WHAT YOU NEED TO DO:
For this exercise, restate the records word for word.

RECORDS SUPPLIED:
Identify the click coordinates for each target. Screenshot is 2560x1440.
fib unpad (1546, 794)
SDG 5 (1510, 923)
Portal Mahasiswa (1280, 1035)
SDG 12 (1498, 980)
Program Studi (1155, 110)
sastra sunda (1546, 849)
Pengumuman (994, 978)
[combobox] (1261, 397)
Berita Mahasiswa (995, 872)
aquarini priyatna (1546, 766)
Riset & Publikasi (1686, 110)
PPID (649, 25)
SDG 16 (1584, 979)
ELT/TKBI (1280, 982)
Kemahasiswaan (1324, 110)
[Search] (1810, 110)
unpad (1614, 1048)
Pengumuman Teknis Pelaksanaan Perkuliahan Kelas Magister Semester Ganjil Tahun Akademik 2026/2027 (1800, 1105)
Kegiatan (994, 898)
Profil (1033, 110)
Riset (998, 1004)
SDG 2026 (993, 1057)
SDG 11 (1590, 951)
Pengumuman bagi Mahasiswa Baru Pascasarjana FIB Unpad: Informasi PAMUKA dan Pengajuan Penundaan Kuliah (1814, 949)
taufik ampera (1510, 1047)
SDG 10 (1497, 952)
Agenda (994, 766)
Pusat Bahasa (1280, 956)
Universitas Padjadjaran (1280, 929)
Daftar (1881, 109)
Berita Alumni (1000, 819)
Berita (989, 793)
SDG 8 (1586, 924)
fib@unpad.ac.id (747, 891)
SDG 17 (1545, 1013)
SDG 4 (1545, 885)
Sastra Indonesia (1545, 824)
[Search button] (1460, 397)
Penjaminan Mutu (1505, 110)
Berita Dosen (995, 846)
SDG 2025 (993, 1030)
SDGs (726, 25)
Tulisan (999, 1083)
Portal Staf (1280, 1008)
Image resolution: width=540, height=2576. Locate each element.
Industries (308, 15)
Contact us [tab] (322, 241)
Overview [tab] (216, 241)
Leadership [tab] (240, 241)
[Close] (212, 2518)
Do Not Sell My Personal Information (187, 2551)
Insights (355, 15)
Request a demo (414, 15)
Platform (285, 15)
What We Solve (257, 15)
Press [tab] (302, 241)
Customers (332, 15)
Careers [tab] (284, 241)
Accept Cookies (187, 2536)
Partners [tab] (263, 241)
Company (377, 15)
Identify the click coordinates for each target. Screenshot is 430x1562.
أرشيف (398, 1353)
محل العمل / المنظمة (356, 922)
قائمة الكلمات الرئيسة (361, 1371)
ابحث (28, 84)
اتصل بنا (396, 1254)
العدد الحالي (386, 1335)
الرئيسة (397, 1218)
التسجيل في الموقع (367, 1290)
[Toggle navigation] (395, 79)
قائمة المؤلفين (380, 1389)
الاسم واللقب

ANSWER BOX:
Identify the click coordinates for each target. Screenshot is 2560x1440.
fib unpad (1546, 794)
SDG 5 (1510, 923)
Portal Mahasiswa (1280, 1035)
SDG 12 (1498, 980)
Program Studi (1155, 110)
sastra sunda (1546, 849)
Pengumuman (994, 978)
[combobox] (1261, 397)
Berita Mahasiswa (995, 872)
aquarini priyatna (1546, 766)
Riset & Publikasi (1686, 110)
PPID (649, 25)
SDG 16 (1584, 979)
ELT/TKBI (1280, 982)
Kemahasiswaan (1324, 110)
[Search] (1810, 110)
unpad (1614, 1048)
Pengumuman Teknis Pelaksanaan Perkuliahan Kelas Magister Semester Ganjil Tahun Akademik 2026/2027 (1800, 1105)
Kegiatan (994, 898)
Profil (1033, 110)
Riset (998, 1004)
SDG 2026 (993, 1057)
SDG 11 (1590, 951)
Pengumuman bagi Mahasiswa Baru Pascasarjana FIB Unpad: Informasi PAMUKA dan Pengajuan Penundaan Kuliah (1814, 949)
taufik ampera (1510, 1047)
SDG 10 (1497, 952)
Agenda (994, 766)
Pusat Bahasa (1280, 956)
Universitas Padjadjaran (1280, 929)
Daftar (1881, 109)
Berita Alumni (1000, 819)
Berita (989, 793)
SDG 8 (1586, 924)
fib@unpad.ac.id (747, 891)
SDG 17 (1545, 1013)
SDG 4 (1545, 885)
Sastra Indonesia (1545, 824)
[Search button] (1460, 397)
Penjaminan Mutu (1505, 110)
Berita Dosen (995, 846)
SDG 2025 (993, 1030)
SDGs (726, 25)
Tulisan (999, 1083)
Portal Staf (1280, 1008)
Image resolution: width=540, height=2576. Locate each element.
Industries (308, 15)
Contact us [tab] (322, 241)
Overview [tab] (216, 241)
Leadership [tab] (240, 241)
[Close] (212, 2518)
Do Not Sell My Personal Information (187, 2551)
Insights (355, 15)
Request a demo (414, 15)
Platform (285, 15)
What We Solve (257, 15)
Press [tab] (302, 241)
Customers (332, 15)
Careers [tab] (284, 241)
Accept Cookies (187, 2536)
Partners [tab] (263, 241)
Company (377, 15)
Identify the click coordinates for each target. Screenshot is 430x1562.
أرشيف (398, 1353)
محل العمل / المنظمة (356, 922)
قائمة الكلمات الرئيسة (361, 1371)
ابحث (28, 84)
اتصل بنا (396, 1254)
العدد الحالي (386, 1335)
الرئيسة (397, 1218)
التسجيل في الموقع (367, 1290)
[Toggle navigation] (395, 79)
قائمة المؤلفين (380, 1389)
الاسم واللقب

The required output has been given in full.